One of the limitations of this study is that endoscopic biopsy was not used to diagnose H. pylori. According to some observations (15, 16), serology tests have variable sensitivity and specificity in diagnosing H. pylori in children. In some cases, the results of the serology test can be influenced by the duration of infection and the ability of the host to mount an immune response. Therefore, it was suggested that endoscopic biopsy be conducted for a more definite diagnosis of H. pylori infection. However, the serology test was used in the current study for the following reasons: (1) endoscopy is an invasive procedure, and there is no indication for this diagnostic method in the evaluation of children who do not have gastrointestinal symptoms; and (2) parents may have been unwilling for their child to undergo the procedure. Nevertheless, it is recommended that future studies be conducted using endoscopy to diagnose H. pylori in children with gastrointestinal symptoms so that more accurate results can be obtained.

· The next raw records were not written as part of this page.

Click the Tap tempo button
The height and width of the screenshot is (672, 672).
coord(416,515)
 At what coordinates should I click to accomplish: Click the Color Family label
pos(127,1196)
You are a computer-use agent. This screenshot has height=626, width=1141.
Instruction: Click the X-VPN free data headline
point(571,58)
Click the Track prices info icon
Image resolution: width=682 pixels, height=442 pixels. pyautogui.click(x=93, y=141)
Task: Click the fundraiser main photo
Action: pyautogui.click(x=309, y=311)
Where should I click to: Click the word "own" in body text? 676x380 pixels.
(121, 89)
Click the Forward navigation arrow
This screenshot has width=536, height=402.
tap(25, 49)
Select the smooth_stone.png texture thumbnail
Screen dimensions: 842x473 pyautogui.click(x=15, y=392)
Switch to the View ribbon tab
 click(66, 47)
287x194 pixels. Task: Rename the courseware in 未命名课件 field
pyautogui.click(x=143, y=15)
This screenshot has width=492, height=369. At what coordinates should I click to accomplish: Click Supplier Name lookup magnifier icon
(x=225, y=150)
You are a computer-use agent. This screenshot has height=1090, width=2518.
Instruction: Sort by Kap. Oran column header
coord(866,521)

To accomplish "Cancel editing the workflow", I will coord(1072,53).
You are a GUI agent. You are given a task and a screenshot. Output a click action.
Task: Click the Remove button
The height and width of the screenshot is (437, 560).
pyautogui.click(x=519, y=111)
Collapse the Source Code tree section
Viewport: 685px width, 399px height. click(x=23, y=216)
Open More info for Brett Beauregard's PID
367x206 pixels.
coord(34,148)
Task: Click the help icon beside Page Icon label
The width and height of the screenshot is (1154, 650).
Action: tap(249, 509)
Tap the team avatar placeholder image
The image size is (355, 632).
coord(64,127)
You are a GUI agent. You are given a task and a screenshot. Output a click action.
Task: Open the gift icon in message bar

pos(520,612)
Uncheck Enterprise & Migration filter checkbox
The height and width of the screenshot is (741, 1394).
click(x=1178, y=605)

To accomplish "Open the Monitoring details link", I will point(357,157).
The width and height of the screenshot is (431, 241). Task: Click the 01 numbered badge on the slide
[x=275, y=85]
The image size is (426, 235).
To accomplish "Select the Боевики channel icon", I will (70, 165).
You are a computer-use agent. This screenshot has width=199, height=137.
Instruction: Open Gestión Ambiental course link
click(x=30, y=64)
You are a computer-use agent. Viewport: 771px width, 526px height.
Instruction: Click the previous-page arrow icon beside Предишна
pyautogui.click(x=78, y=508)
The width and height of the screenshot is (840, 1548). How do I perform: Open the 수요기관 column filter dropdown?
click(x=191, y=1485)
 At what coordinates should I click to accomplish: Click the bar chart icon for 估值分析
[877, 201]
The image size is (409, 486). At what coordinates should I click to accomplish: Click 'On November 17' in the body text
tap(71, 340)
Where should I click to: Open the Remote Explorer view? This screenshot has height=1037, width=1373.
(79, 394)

Although many studies have been carried out on the relationship between asthma and H. pylori seropositivity and/or infection, further clinical and laboratory studies are recommended to be conducted in future due to (1) contradictory hypotheses on the relationship between H. pylori and asthma, (2) controversial results of the clinical studies, (3) lack of studies in children, and (4) lack of evidence in regard to the association between the clinical features of asthma and H. pylori.